On Monday (05/July), the Japan Bureau of Statistics published the service PMI data from Jibun Bank at 48.0 in June. That was slightly recovered from the level of 46.5 in the previous period.
However, the figure this time is still below 50.0 which is the threshold of expansion and contraction. Historically, Japan's service activity is stuck. It has been 17 months in a contraction zone.
The Jibun Bank survey is included some sectors. Those are the like the information, transportation sector, business services, etc. The communications, and consumers (exclude the retail) are included too.
Almost all service sectors surveyed are under pressure because most of the public is still holding back spending amid the high uncertainty caused by the Corona virus pandemic.
The Demand is Affected by the COVID-19 Cases
The rising cases of the corona virus new variants in recent months did press demand in Japan, both from within and outside the country. This underlines the challenge for the country.
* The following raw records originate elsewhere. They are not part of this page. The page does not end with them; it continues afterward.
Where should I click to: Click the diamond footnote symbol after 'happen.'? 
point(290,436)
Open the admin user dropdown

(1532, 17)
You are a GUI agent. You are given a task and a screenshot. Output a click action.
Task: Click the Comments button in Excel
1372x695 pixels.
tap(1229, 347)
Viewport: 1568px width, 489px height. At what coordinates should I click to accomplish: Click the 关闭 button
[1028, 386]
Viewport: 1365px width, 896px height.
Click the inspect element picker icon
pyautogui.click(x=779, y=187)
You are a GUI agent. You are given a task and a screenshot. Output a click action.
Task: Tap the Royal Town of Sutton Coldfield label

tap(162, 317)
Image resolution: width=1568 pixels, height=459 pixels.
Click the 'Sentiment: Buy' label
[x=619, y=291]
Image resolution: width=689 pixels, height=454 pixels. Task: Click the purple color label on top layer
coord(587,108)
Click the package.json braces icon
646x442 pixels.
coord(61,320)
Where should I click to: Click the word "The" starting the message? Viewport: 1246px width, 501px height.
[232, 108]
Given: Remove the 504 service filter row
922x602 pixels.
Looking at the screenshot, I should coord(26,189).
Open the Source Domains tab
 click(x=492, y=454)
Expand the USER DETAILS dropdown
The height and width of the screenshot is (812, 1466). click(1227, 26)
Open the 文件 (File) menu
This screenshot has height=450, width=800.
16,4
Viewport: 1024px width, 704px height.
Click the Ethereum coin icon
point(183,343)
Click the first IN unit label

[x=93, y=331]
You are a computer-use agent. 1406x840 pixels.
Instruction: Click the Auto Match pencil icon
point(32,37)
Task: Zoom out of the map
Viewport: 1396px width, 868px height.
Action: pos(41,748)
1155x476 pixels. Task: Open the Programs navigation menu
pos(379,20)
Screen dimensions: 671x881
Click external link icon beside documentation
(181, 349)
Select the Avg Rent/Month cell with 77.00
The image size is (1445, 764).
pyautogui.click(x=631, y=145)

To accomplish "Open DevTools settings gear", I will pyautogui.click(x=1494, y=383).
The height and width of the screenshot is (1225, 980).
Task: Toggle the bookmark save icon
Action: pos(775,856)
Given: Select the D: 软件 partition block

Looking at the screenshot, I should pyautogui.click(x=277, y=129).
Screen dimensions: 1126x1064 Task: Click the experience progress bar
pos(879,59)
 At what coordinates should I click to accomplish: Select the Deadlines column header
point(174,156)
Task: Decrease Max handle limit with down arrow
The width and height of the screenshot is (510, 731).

It is known that the Japanese economy needs to recover from the economic contraction in the first quarter. In fact, the Central Bank of Japan (BoJ) has expressed an optimistic view on the future economic outlook.
The service sectors business there shows that the activity is still sluggish. Japan is battling a wave of the newest varian of the COVID-19 s that is hampering the momentum of the recovery.
However, the company will always build the capacity. That is done as the anticipation of the increased demand. It is although the job creation has moved to a low point for four months.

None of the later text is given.